いざという時のために…葬儀ローンについて知っておくべきこととは

近しい人がなくなると、必ず出さなくてはならないのがお葬式です。お葬式は思いのほか費用が高額になることが少なくありません。まとまった額のお金が用意できない場合はローンを利用することも選択肢に入れる必要があります。

お葬式はある日突然出さなくてはいけないこともあります。高齢の親や親族がいる場合は余裕のあるうちにしっかり考えておかないと後で思わぬトラブルに発展することもあります。

お葬式にはいくら費用がかかるのか?葬儀ローンを申し込む場合はどのくらいの額まで借りられるのか?今のうちにシミュレーションしておきましょう。

いざという時に慌てないために…まずは葬儀代の相場を知っておこう!

最近の葬儀は身内のみで済ませて、故人が生前親しくしていた人などには後でお別れの会を開くなど葬儀の形式は多様化していますが、一般的には葬儀はお通夜と葬儀の2日間に渡って行われることが多いようです。

お通夜と葬儀にかかる費用はお経をあげてくれるお坊さんへのお布施や戒名料も含めて、だいたい200万円くらいです。身内のみで質素におこなっても100万円はかかります。お布施や戒名料は50万円くらいを目安と考えておくといいでしょう。葬儀ローンが利用できるのは葬儀社に払う料金で、お布施、戒名料は別になります。

お布施、戒名料はお坊さんに渡す料金であり、現金払いのみとなるので葬儀代とは別に計算しておく必要があります。

お葬式を挙げると香典が入ってくるのですべてを自費で払う必要はありませんが、香典がいくら入ってくるかは葬儀が終わらないとわかりませんし、遺族で分担して払うにしてもそれぞれ経済状況によって支払える額は違ってくるので、後でトラブルにならないように費用はあらかじめしっかり把握しておかなくてはいけません。

どっちがお得?葬儀社のローンと銀行の葬儀ローン

葬儀ローンは葬儀社が用意しているローンと銀行のローンと大きくわけて2種類あります。
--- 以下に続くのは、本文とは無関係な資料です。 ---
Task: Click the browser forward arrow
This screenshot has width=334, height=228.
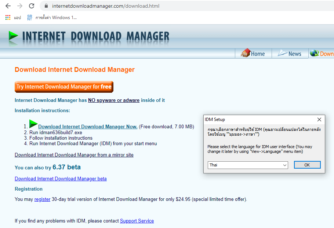Action: [x=19, y=6]
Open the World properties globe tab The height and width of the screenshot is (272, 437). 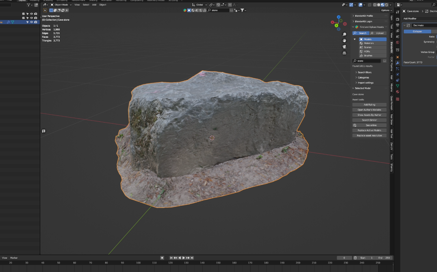[x=397, y=43]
大手の葬儀社ですと、葬儀代の支払いに利用できる葬儀ローンが用意されていることがあります。葬儀社のローンは信販会社と提携していることがほとんどです。

葬儀社が提供しているので、審査などの手続きがスピーディーで即日で借りることも可能ですから、葬儀の準備で忙しい喪主としては非常に助かりますね。

銀行のローンの中には葬儀に特化したローンもあり、こちらを借りることもできます。

葬儀社のローンに比べて金利が低めになる傾向がありますが、審査に時間がかかることが考えられますし、審査をうけても必ず借りられるとは限りません。

要注意!葬儀ローンが組めない場合もある

葬儀ローンにも、もちろん審査があります。以下の条件に当てはまる場合は借りることができませんから、別の方法を考える必要があります。

  • 無職・無収入でローンを支払う経済力がない
  • 年金生活者でなおかつ単身者である
  • ローンやクレジットカードの支払いを長期にわたって延滞したことがある
  • 自己破産・任意整理などをしたことがある

これらは、「金融事故」といわれ、信用情報機関に5年~10年ほど記録に残ります。

金融事故を起こした履歴が信用情報に残っていると、審査に通ることはまず不可能です。

ローン以外では、クレジットカードの分割払いで支払う方法もありますが、クレジットカードでの支払いに応じていない葬儀社もあるので注意が必要です。また、クレジットカードは一人ひとり利用可能限度額が違います。借入額が高額だとクレジットカードだけでは賄えない可能性もあるので、利用するまえに自分のカードの利用限度額をあらかじめ確認しておきましょう。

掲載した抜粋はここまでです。